### Given data

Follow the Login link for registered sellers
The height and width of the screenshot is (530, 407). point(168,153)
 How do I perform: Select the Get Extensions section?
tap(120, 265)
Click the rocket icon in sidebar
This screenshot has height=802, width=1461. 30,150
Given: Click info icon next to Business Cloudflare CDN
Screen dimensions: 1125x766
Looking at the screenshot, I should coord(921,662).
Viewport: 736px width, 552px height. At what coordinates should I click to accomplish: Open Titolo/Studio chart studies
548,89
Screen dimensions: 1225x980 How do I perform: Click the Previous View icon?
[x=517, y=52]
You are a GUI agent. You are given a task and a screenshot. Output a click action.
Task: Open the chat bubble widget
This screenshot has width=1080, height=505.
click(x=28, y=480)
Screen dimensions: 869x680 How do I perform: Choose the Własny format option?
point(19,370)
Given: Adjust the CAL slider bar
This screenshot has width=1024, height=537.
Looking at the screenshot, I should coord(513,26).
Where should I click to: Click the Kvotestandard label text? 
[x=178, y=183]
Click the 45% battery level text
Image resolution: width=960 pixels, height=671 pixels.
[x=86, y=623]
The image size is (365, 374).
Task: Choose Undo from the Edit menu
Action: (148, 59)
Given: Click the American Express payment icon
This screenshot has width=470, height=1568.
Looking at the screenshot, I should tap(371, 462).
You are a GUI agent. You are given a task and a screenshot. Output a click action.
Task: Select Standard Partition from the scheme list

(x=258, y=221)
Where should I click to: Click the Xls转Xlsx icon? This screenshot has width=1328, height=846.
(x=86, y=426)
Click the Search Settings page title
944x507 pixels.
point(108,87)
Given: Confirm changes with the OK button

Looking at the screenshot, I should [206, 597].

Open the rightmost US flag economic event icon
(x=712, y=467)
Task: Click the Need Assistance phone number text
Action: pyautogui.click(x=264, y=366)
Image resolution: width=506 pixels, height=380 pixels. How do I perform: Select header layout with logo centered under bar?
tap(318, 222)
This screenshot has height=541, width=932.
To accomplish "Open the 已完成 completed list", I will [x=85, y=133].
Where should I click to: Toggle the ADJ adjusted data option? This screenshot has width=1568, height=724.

######

## About this exercise
The required result is an identical copy of the records above.

## Solution to this exercise
Follow the Login link for registered sellers
The height and width of the screenshot is (530, 407). point(168,153)
 How do I perform: Select the Get Extensions section?
tap(120, 265)
Click the rocket icon in sidebar
This screenshot has height=802, width=1461. 30,150
Given: Click info icon next to Business Cloudflare CDN
Screen dimensions: 1125x766
Looking at the screenshot, I should coord(921,662).
Viewport: 736px width, 552px height. At what coordinates should I click to accomplish: Open Titolo/Studio chart studies
548,89
Screen dimensions: 1225x980 How do I perform: Click the Previous View icon?
[x=517, y=52]
You are a GUI agent. You are given a task and a screenshot. Output a click action.
Task: Open the chat bubble widget
This screenshot has width=1080, height=505.
click(x=28, y=480)
Screen dimensions: 869x680 How do I perform: Choose the Własny format option?
point(19,370)
Given: Adjust the CAL slider bar
This screenshot has width=1024, height=537.
Looking at the screenshot, I should coord(513,26).
Where should I click to: Click the Kvotestandard label text? 
[x=178, y=183]
Click the 45% battery level text
Image resolution: width=960 pixels, height=671 pixels.
[x=86, y=623]
The image size is (365, 374).
Task: Choose Undo from the Edit menu
Action: (148, 59)
Given: Click the American Express payment icon
This screenshot has width=470, height=1568.
Looking at the screenshot, I should tap(371, 462).
You are a GUI agent. You are given a task and a screenshot. Output a click action.
Task: Select Standard Partition from the scheme list

(x=258, y=221)
Where should I click to: Click the Xls转Xlsx icon? This screenshot has width=1328, height=846.
(x=86, y=426)
Click the Search Settings page title
944x507 pixels.
point(108,87)
Given: Confirm changes with the OK button

Looking at the screenshot, I should [206, 597].

Open the rightmost US flag economic event icon
(x=712, y=467)
Task: Click the Need Assistance phone number text
Action: pyautogui.click(x=264, y=366)
Image resolution: width=506 pixels, height=380 pixels. How do I perform: Select header layout with logo centered under bar?
tap(318, 222)
This screenshot has height=541, width=932.
To accomplish "Open the 已完成 completed list", I will [x=85, y=133].
Where should I click to: Toggle the ADJ adjusted data option? This screenshot has width=1568, height=724.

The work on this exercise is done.